Am Ende, als alles vorbei war, herrschte für einen Moment Stille. Das 20-minütige Glockengeläut hatte aufgehört, mit dem die Pforzheimer Kirchen stets zur Uhrzeit des Bombenangriffs an die Zerstörung erinnern und dem die Menge vor dem Rathaus schweigend gelauscht hatte. Dann begannen etliche der Teilnehmer zu applaudieren. Etwas zaghaft zunächst und wie unter dem Eindruck des Geschehens. Schließlich löste sich die Versammlung auf. Viele der laut Polizei rund 1200 und nach anderen Schätzungen gut 1600 Teilnehmer suchten den Weg zu OB Gert Hager, drückten ihm die Hand, ein Pforzheimer dankte ihm.
Der Rathaus-Chef hatte in seiner Rede klare Worte an die Adresse der rund 120 Neonazis droben auf dem Wartberg gefunden, denen es nicht um Pforzheim gehe und die großteils von irgendwoher angereist kämen.

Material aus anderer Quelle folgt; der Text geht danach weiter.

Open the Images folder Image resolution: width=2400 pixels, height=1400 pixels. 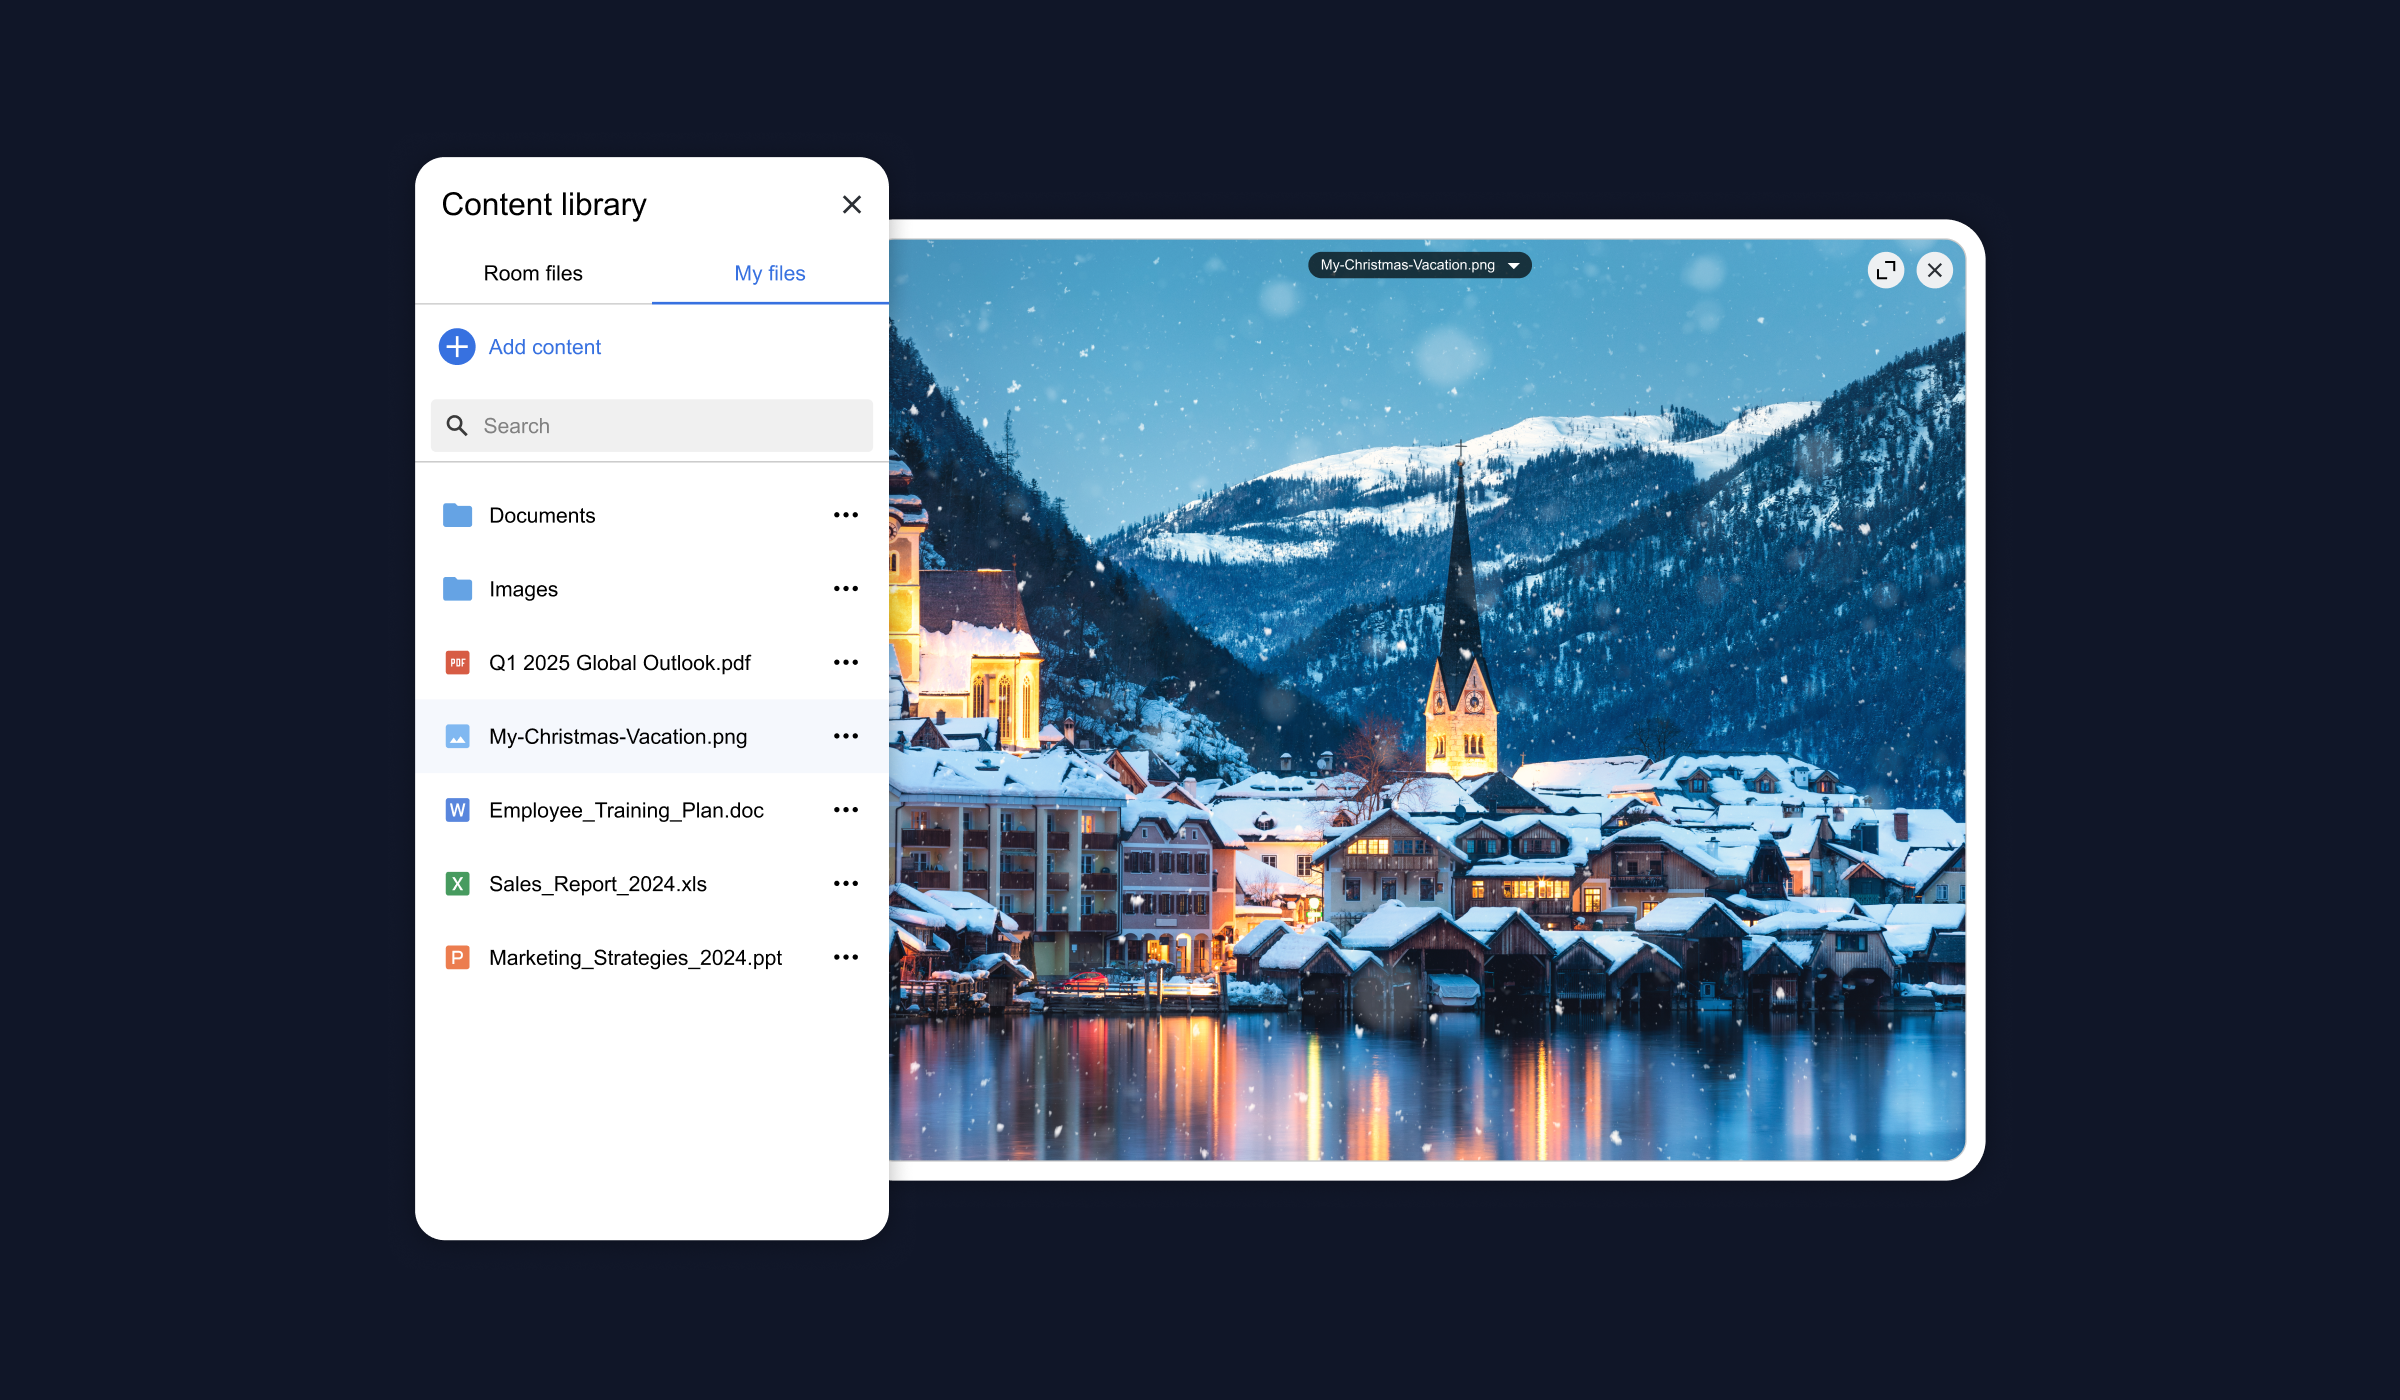pos(523,590)
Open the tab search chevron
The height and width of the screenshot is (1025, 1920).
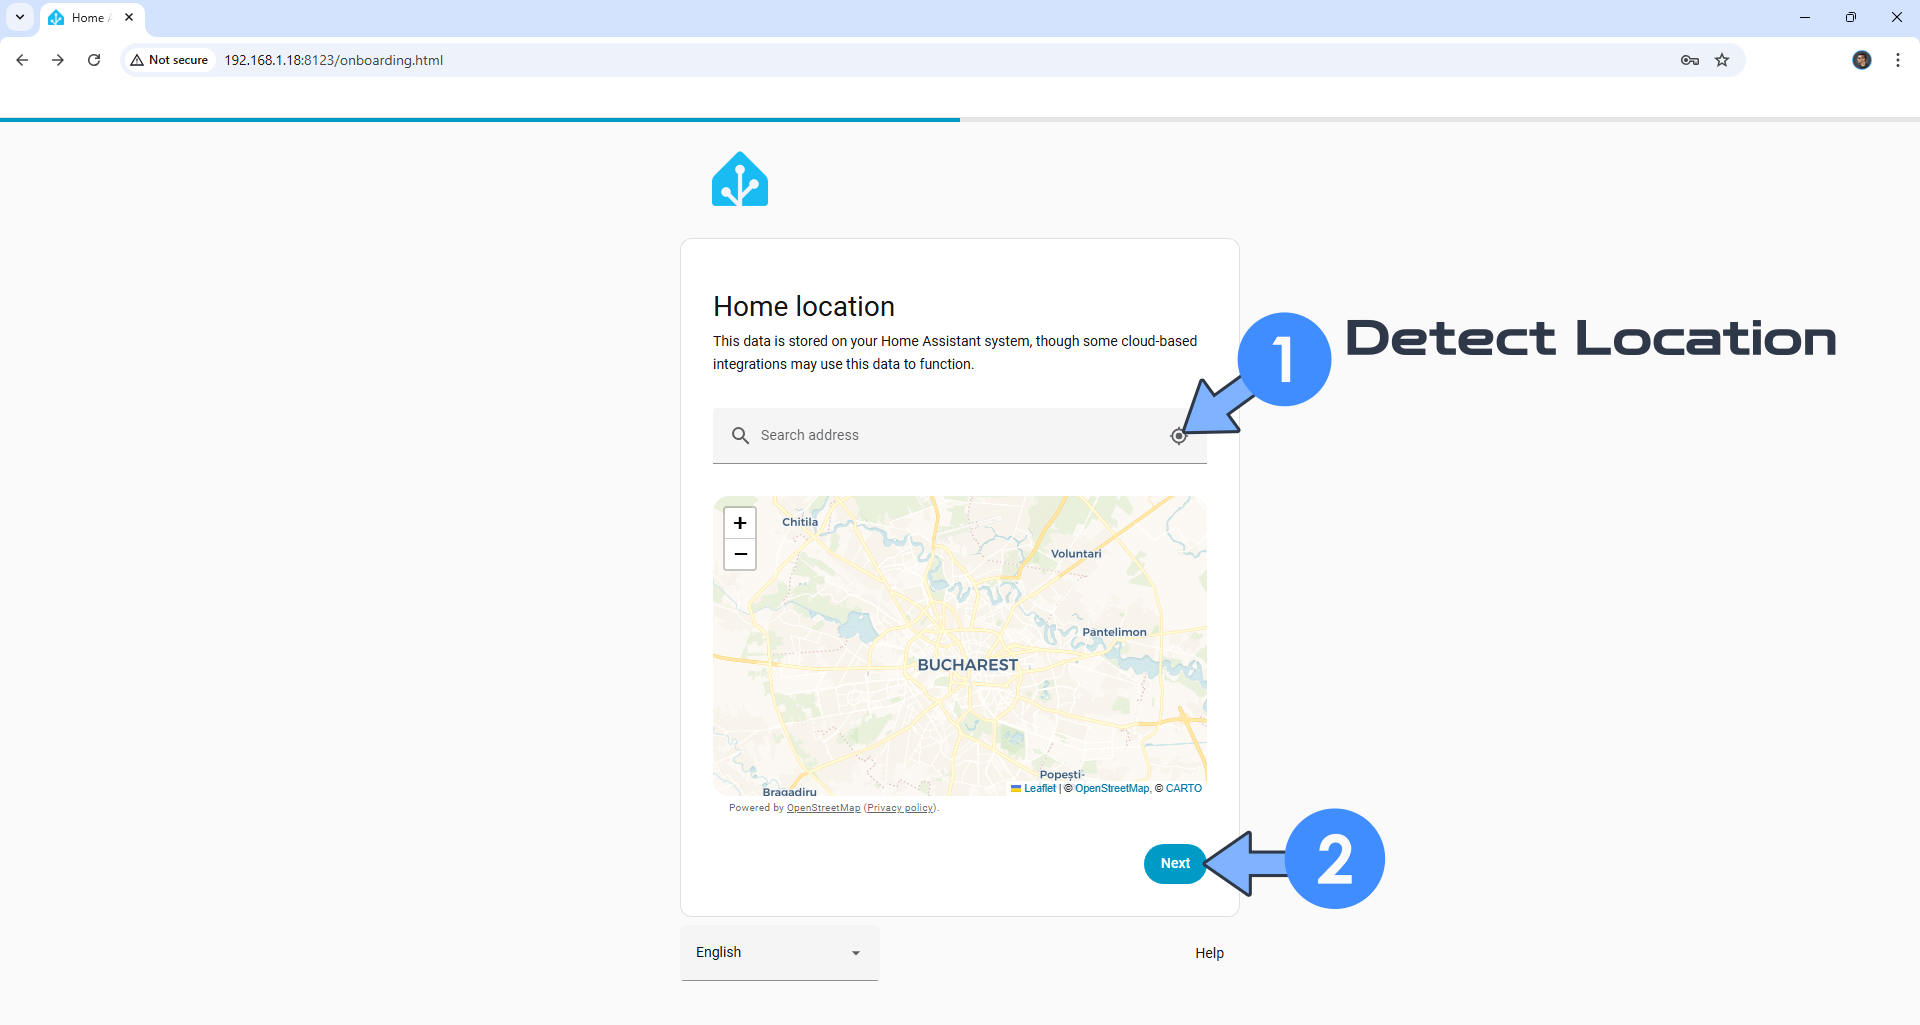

Gerichtlich habe man es nicht verhindern können. „Die dort missbrauchen das Gedenken an die Toten des 23. Februar für ihre kruden ideologischen Fantasien“, sagte Hager. „Das wollen wir nicht, und schon gar nicht in Pforzheim.“ Die Stadt habe mit ihrer fast vollständigen Zerstörung einen sehr hohen Preis bezahlt für „den unmenschlichen Vernichtungswahnsinn des nationalsozialistischen Deutschland“. Von der breiten gesellschaftlichen Unterstützung, die der Kampf der Stadt gegen die Neonazi-Veranstaltung auf dem Wartberg gefunden habe, gehe das klare Signal aus: Die Stadt wolle keine Rechtsextremisten. Dennoch müsse die Arbeit daran weitergehen, das Bündnis zu verbreitern. „Viele Städte haben dieses Problem des Missbrauchs ihrer stillen Trauer durch Neonazis“, sagte Hager weiter. Diese Städte sollten sich dagegen zusammenschließen. Er habe jüngst in Dresden ein Bündnis vorgeschlagen. „So kann es nicht weitergehen, nicht in Dresden, nicht in Dortmund, nicht in Pforzheim.“ Mit Mut, Toleranz und Respekt vor dem anderen bekämen die Pforzheimer eine zukunftsfähige Stadt.
Vor Gert Hagers Rede hatte Schauspieldirektor Murat Yeginer aus Marcel Reich-Ranickis Autobiographie „Mein Leben“ jene Passagen vorgelesen, in denen sich der Literaturkritiker an seine Abschiebung aus Deutschland erinnerte. Im Anschluss an den Oberbürgermeister trug Operndirektor Wolf Widder aus Viktor Klemperers Erinnerungen an die Zerstörung Dresdens vor, bis das Glockengeläut einsetzte. So schloss sich der Kreis von einem Zeitzeugen des Nazi-Ungeists bis zu den Folgen jenes Wahns für die eigenen Städte.
„Würdig und klar in der Botschaft“, so habe er die Veranstaltung empfunden, sagte Gert Hager im Anschluss. „Ich bin überwältigt von der Resonanz, ich hatte es gehofft, aber nicht erwartet.“
Die Teilnehmer deckten nicht nur ein breites politisches Spektrum ab, in dem alle Parteien des Gemeinderats vertreten waren. Jüngere wie ältere Pforzheimer waren gekommen, etliche aus Zuwandererfamilien – und viele, die zuvor bei der „Initiative gegen rechts“ mitgelaufen waren, setzten am Abend ein Zeichen der Einheit.